After he filmed Anwar on the roof, Joshua did something he hadn't done with the 40 previous killers. He played back the footage he had just shot, wondering if Anwar would recognise the meaning of what he had done in the mirror of the footage.

"Anwar looks terribly disturbed but he doesn't dare say this is awful or this makes him look bad. Instead, he lies to himself and to me and says the problem is that the scene isn't good enough, his clothes aren't right, his acting isn't good, and he proposes an embellishment. We essentially replicated that same process again and again for five years where we would shoot one scene, he'd watch it and suggest the next one, which meant that he could keep running away from confronting the disgust he was feeling watching the previous scene.

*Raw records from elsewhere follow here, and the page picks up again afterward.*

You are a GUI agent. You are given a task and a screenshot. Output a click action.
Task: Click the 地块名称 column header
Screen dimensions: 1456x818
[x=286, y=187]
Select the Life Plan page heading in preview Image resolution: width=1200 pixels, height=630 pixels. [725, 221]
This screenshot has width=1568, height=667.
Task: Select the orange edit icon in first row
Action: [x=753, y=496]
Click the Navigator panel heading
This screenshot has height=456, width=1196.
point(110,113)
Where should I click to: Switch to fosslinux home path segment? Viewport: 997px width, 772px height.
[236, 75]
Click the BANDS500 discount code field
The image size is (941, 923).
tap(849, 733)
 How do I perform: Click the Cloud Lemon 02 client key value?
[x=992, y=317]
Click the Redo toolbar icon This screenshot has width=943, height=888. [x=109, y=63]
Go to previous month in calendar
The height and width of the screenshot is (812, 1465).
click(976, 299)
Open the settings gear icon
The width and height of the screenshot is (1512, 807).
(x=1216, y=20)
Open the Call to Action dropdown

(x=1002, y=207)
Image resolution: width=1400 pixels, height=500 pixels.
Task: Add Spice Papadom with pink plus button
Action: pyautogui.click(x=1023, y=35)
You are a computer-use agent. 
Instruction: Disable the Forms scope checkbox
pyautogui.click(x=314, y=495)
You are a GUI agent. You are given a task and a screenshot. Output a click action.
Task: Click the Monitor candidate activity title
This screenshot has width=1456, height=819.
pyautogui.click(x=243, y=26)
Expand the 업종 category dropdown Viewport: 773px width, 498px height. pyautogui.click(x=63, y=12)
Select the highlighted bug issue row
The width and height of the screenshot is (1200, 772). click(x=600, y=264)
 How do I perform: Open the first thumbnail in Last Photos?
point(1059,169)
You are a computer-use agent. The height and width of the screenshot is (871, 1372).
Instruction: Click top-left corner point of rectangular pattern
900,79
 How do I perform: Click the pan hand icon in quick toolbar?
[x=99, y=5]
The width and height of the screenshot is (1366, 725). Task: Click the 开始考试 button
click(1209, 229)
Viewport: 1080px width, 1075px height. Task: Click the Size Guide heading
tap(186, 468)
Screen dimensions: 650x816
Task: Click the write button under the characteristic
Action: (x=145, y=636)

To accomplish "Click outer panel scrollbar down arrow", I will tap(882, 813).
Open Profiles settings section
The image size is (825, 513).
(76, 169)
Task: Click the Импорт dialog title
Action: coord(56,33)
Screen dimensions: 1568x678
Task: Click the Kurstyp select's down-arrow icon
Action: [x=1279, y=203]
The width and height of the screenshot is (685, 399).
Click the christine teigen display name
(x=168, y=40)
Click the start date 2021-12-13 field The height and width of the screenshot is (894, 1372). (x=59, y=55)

"My reasons for continuing were not because I was trying to lead him to remorse, but because each new scene promises to be either a more naked allegory, with which I could expose what was rotten about this whole regime, or it was shedding new light on some aspect of this regime."

Did they get on?

"He's likeable. I think the whole premise of the film is that viewers approach a man like Anwar through my closeness and empathy for him. And despite everything, they somehow feel empathy. And see, of course, that the moral lie that the world is divided into good guys and bad guys.''

Joshua can't safely go back to Indonesia due to regular threats, but the film has had an extraordinary effect there. "After the film was nominated for an Oscar, the government finally realised it wasn't just going to go away and made a number of statements saying 'we hate the men in the film as much as anybody and what happened in 1965 was a crime against humanity and we need reconciliation'.

"They stopped short of embracing the film, but it was an about-face on everything that the government had said up to that point about the killings being heroic."